WHAT THIS TASK INVOLVES » Reproduce every line of the listing below from the line containing "Task: Open the index.php file" up to and including the line containing "click(x=128, y=536)", keeping each one unchanged.

MATERIAL FOR THE TASK »

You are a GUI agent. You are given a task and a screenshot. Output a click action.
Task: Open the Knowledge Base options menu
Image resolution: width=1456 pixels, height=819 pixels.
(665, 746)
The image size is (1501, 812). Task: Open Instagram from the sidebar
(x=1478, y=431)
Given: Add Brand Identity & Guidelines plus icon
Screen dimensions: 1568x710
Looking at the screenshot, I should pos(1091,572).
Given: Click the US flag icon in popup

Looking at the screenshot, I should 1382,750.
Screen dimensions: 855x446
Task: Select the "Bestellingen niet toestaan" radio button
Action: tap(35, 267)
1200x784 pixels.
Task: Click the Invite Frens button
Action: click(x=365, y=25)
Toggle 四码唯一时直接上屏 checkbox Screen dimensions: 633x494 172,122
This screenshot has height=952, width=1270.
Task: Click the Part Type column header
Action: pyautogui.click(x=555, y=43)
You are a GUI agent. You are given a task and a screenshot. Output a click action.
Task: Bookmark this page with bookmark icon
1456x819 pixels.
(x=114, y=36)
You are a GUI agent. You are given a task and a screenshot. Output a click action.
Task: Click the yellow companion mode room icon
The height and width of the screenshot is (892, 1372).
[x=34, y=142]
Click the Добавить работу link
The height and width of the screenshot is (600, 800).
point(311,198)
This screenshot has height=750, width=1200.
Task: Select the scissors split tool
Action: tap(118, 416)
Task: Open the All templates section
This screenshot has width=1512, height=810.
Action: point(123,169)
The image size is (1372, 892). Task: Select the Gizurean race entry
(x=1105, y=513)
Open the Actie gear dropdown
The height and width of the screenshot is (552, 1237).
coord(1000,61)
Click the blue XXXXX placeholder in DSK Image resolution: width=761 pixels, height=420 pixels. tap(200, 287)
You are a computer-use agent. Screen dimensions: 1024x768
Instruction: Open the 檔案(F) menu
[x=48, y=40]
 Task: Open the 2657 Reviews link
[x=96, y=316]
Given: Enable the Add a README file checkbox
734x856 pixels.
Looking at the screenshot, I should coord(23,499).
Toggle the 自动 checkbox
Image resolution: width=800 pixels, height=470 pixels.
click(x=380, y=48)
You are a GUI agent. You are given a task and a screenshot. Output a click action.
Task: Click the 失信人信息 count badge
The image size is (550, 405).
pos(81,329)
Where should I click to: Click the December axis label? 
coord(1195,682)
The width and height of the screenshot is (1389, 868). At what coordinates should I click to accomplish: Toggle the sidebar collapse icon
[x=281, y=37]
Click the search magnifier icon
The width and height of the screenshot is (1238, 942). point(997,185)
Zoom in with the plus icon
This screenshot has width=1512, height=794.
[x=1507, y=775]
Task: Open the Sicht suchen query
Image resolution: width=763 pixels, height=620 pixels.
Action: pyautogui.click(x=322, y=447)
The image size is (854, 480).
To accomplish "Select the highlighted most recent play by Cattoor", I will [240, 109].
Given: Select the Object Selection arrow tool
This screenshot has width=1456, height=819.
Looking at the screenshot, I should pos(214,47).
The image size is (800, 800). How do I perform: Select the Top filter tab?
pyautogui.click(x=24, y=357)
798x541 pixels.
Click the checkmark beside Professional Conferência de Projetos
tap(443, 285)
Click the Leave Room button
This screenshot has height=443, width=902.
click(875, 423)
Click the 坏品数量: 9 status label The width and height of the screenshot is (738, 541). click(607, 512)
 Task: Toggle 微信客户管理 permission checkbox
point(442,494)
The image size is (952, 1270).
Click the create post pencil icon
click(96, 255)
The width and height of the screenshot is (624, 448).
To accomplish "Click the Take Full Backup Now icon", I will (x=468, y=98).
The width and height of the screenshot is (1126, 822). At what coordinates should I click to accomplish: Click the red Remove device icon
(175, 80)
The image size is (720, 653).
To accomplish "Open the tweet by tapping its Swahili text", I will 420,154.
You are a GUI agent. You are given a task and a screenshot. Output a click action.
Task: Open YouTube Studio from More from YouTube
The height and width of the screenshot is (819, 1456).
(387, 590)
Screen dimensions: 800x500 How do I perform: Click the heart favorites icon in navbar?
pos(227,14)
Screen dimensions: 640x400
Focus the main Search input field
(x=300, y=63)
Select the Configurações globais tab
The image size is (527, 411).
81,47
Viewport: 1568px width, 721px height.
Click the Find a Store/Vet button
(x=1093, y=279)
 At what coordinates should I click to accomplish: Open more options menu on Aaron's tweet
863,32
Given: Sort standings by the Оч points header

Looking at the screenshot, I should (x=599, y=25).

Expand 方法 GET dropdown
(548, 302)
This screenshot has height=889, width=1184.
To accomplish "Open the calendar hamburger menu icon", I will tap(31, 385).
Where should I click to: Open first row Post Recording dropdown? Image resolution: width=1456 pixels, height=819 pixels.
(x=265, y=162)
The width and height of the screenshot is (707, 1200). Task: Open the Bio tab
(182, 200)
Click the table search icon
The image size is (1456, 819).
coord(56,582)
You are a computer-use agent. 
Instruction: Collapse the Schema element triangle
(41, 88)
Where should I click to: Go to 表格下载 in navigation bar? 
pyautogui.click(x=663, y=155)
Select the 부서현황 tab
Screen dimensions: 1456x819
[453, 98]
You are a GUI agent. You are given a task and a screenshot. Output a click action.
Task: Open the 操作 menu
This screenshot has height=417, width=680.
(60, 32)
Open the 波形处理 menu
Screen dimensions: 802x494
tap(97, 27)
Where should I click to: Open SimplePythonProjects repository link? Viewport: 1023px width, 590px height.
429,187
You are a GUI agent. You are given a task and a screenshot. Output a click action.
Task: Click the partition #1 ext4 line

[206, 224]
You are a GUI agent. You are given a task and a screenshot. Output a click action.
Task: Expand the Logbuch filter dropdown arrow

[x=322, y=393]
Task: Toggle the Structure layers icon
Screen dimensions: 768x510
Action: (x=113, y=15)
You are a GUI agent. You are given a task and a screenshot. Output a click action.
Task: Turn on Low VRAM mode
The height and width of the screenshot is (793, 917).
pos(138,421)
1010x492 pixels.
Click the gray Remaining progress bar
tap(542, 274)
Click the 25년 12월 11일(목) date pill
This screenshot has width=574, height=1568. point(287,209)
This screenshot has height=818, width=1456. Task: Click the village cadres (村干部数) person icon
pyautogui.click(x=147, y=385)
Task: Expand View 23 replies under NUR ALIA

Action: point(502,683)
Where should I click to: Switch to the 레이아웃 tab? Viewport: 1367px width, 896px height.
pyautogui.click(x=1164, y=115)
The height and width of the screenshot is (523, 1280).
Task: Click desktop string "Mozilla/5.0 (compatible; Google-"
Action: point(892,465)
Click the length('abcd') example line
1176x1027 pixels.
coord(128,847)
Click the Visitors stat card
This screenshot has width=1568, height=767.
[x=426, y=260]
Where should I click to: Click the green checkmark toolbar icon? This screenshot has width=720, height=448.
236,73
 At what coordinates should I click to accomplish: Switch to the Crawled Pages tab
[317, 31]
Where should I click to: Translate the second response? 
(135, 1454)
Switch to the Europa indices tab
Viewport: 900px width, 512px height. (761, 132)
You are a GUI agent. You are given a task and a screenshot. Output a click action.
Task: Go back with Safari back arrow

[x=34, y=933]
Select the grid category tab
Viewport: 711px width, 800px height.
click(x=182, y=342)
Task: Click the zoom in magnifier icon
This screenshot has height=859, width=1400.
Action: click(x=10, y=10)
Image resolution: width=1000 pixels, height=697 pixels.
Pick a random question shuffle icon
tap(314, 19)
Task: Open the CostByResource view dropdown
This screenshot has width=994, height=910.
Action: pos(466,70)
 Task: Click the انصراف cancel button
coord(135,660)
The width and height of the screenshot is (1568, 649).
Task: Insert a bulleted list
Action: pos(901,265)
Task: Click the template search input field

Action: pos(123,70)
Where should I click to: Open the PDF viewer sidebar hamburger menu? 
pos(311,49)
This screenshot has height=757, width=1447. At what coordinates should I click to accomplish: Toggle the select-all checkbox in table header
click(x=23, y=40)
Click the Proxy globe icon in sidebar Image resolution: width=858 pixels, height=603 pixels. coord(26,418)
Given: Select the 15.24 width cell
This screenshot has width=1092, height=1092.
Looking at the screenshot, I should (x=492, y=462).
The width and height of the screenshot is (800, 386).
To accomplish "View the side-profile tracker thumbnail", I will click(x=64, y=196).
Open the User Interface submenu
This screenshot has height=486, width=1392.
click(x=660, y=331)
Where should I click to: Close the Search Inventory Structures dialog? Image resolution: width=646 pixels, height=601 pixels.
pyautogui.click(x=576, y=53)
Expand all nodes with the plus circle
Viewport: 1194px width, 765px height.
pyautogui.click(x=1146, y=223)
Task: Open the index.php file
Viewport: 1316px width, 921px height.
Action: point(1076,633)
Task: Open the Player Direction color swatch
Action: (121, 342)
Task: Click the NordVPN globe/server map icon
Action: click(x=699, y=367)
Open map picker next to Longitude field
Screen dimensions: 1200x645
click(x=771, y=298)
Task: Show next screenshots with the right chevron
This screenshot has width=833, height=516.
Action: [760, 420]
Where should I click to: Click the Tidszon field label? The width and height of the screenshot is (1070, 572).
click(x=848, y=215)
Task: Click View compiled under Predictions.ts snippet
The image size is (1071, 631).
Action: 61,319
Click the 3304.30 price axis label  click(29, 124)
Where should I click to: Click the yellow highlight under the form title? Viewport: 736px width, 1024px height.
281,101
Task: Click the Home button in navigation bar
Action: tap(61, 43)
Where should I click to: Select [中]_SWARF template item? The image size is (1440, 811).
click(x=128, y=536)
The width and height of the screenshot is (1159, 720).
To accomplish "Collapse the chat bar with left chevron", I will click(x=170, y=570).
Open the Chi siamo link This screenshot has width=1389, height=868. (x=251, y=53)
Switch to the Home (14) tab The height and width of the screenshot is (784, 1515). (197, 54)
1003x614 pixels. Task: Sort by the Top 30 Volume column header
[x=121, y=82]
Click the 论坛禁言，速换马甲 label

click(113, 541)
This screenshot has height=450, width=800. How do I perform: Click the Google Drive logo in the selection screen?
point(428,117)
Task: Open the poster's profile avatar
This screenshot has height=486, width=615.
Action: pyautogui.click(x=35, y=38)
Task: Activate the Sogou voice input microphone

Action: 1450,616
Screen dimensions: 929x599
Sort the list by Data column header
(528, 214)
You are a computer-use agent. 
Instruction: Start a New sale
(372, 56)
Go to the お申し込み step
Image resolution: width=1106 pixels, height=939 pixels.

ANSWER IN FULL »
Task: Open the index.php file
Viewport: 1316px width, 921px height.
Action: point(1076,633)
Task: Open the Player Direction color swatch
Action: (121, 342)
Task: Click the NordVPN globe/server map icon
Action: click(x=699, y=367)
Open map picker next to Longitude field
Screen dimensions: 1200x645
click(x=771, y=298)
Task: Show next screenshots with the right chevron
This screenshot has width=833, height=516.
Action: [760, 420]
Where should I click to: Click the Tidszon field label? The width and height of the screenshot is (1070, 572).
click(x=848, y=215)
Task: Click View compiled under Predictions.ts snippet
The image size is (1071, 631).
Action: 61,319
Click the 3304.30 price axis label  click(29, 124)
Where should I click to: Click the yellow highlight under the form title? Viewport: 736px width, 1024px height.
281,101
Task: Click the Home button in navigation bar
Action: tap(61, 43)
Where should I click to: Select [中]_SWARF template item? The image size is (1440, 811).
click(x=128, y=536)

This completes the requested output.